DOCUMENT SEGMENT -
▶

The Bourne Ultimatum: Three-Fourths Buckwheat

Ann and I went to The Bourne Ultimatum expecting it to be as good as its two predecessors. The first had been a good, solid spy movie, while the Bourne Supremacy had ratcheted up the adrenaline level, the exotic locations, and the stakes.Unfortunately, The Bourne Ultimatum dispenses with showing us the how--how Jason Bourne can so easily slip between countries, how he can get into a CIA building in a plausible manner, how he manages to survive multiple car wrecks. In addition, The Bourne Ultimatum features Villains Behaving Stupidly and Victims Behaving Stupidly. When the CIA's number one man in Spain goes on the run...he uses his own passport to travel to Tunisia. For example.The set pieces are often still amazing--the director, who also did United 93, is an artist--but sometimes overlong, and pointless. When Bourne stages an elaborate ruse in a London subway station in order to talk to a journalist who has information, you wonder why. The cell phone slipped into the man's pocket during this escapade could as easily have been slipped into his pocket without telling him to come to the station. Bourne could have just talked to him by phone somehow. And, finally, the Silence of the Bourne, which spoke to character in prior films, here just makes you long for something more.In short, on our buckwheat scale--"buckwheat" being a mob reference in Things to Do In Denver When You're Dead to shooting someone up the ass and letting them die slowly--The Bourne Ultimatum is about three-fourths buckwheat.

◀

DATA SECTION -
▶

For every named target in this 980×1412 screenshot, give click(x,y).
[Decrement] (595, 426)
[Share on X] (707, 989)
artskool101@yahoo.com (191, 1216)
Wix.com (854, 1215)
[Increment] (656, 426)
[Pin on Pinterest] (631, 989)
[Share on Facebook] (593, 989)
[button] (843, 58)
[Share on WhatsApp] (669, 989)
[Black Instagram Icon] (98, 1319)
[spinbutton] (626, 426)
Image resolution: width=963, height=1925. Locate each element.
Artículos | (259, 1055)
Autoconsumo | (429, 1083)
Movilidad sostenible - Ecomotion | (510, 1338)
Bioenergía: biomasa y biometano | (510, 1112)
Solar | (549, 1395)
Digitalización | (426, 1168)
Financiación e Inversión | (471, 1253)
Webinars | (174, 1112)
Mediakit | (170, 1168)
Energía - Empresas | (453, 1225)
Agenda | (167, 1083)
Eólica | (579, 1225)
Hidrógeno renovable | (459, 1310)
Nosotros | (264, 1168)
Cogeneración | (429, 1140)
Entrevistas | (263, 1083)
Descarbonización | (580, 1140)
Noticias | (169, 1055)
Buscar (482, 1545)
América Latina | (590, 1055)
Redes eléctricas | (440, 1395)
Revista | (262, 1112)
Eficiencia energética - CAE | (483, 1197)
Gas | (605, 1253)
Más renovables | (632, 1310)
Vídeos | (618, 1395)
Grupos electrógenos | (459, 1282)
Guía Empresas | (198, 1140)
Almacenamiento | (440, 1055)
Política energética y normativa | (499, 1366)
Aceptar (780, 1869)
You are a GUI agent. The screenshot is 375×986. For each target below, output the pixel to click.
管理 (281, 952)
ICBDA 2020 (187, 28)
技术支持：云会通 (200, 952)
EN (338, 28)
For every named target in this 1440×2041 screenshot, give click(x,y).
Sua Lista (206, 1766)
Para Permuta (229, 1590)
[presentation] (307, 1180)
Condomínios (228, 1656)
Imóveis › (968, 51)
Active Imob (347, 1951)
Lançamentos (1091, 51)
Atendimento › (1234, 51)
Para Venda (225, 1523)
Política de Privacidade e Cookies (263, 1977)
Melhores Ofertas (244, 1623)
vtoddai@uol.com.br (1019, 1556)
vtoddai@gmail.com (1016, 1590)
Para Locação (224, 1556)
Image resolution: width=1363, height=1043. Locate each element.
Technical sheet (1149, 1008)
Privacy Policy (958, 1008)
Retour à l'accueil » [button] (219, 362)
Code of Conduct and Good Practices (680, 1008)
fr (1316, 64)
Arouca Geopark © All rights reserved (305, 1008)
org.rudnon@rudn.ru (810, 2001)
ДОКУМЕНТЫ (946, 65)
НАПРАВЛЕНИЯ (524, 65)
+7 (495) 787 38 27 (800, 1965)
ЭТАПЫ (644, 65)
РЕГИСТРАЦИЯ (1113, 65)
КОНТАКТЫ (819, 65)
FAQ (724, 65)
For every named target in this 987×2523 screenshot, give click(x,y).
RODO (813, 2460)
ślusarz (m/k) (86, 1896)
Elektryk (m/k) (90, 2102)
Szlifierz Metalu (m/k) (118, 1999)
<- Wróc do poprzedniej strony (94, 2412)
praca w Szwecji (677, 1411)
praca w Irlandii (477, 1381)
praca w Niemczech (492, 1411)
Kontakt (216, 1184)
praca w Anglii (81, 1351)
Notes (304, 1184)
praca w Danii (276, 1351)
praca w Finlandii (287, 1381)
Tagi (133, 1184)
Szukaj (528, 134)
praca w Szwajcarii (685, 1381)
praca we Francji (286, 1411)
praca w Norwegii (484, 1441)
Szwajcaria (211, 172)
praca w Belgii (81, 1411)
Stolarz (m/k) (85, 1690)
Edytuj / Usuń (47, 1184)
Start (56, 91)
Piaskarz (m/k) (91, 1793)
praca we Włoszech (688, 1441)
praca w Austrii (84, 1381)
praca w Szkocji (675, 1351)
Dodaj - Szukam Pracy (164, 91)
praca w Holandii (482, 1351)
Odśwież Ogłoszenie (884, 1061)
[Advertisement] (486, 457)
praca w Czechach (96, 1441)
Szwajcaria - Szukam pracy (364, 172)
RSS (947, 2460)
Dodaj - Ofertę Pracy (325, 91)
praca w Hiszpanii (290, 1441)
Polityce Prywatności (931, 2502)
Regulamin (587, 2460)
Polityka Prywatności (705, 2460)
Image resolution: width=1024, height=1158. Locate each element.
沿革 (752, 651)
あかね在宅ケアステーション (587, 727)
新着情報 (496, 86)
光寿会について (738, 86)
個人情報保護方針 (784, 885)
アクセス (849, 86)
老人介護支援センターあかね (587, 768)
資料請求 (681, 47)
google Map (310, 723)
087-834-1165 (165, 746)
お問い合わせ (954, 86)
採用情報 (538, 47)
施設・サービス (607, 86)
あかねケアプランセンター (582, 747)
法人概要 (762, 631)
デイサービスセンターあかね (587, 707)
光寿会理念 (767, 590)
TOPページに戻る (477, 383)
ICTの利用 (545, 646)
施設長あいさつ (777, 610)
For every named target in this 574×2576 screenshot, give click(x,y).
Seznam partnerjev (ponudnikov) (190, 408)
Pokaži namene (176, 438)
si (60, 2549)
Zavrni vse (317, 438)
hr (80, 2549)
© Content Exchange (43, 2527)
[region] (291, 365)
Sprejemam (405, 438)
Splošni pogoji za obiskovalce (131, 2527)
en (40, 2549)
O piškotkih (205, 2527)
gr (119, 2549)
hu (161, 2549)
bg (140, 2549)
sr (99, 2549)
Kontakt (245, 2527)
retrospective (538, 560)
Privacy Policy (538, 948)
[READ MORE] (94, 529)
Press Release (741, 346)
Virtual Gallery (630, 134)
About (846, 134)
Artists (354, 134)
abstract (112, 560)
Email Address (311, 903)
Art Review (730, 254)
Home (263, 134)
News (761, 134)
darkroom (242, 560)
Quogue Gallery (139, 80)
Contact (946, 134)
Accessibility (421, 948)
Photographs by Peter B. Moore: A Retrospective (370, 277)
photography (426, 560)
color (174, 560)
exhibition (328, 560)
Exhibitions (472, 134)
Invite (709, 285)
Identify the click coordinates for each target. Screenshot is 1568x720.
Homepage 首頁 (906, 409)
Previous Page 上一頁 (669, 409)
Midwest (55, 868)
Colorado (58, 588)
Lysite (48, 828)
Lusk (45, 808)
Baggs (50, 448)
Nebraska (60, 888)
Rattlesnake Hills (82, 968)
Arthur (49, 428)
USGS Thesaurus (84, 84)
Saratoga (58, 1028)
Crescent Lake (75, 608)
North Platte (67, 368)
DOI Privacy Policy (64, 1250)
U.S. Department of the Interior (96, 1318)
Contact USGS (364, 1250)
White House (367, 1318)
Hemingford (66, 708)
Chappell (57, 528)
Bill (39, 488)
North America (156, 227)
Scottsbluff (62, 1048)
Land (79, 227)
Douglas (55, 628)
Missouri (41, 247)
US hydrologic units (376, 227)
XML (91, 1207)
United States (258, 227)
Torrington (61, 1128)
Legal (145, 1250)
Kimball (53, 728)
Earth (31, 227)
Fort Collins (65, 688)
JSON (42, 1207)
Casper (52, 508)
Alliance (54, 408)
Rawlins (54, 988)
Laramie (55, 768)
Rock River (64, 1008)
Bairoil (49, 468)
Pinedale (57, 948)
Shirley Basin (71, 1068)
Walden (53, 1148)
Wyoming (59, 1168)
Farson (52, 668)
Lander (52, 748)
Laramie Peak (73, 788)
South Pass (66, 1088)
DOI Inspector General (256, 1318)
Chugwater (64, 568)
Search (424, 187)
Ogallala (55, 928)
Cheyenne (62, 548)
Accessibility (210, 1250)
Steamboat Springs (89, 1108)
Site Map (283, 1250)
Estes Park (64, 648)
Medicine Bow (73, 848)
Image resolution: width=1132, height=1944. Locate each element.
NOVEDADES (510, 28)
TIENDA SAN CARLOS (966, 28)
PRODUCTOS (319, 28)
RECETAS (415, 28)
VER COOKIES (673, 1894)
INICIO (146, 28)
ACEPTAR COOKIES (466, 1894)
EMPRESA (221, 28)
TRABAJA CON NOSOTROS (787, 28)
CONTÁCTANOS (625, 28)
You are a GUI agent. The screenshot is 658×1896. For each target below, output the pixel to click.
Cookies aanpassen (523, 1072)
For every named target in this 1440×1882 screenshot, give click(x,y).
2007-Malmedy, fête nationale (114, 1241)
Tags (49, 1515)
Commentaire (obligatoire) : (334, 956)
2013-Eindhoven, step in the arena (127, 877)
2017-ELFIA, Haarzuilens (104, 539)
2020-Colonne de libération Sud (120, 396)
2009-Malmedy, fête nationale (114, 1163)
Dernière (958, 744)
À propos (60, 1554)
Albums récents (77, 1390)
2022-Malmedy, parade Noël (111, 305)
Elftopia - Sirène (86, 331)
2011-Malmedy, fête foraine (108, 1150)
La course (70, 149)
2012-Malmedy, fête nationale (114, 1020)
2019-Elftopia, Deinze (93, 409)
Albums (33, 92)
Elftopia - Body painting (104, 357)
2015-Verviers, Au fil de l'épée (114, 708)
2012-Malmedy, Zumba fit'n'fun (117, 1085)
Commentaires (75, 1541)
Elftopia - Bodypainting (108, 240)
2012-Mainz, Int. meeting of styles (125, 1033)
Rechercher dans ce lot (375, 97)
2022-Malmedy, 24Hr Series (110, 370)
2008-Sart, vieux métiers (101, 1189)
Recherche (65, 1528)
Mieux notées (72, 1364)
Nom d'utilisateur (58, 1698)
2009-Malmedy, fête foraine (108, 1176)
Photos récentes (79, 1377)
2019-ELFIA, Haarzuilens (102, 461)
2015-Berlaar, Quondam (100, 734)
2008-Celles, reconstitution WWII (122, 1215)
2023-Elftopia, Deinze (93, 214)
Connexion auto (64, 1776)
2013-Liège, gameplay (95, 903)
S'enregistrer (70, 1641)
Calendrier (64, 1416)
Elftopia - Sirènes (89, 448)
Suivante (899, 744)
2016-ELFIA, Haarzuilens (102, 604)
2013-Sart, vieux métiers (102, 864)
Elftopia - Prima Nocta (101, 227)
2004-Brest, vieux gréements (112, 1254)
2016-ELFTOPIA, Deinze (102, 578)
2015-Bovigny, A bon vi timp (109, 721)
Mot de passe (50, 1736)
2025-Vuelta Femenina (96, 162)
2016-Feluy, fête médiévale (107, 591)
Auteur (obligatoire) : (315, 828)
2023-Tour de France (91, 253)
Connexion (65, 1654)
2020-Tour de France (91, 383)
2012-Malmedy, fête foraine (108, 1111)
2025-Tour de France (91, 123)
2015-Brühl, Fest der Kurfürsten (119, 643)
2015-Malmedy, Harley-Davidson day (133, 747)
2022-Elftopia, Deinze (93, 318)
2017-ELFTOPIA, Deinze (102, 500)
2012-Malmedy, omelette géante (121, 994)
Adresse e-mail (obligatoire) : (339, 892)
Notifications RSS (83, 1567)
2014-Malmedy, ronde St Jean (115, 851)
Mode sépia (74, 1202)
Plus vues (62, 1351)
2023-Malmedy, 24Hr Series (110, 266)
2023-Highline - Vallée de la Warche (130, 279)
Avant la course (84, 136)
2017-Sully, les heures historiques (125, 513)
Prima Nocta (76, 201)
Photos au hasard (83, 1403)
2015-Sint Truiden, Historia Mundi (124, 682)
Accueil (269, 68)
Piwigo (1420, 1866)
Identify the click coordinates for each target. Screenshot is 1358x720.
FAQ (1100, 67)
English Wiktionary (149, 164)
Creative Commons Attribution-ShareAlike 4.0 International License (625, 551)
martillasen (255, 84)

◀

From the Bourne Ultimatum review:
1. To which country does the CIA's number one man in Spain travel using his own passport?
2. What other film by the director of The Bourne Ultimatum is named?
3. Which movie is the source of the "buckwheat" reference?

1. Tunisia
2. United 93
3. Things to Do In Denver When You're Dead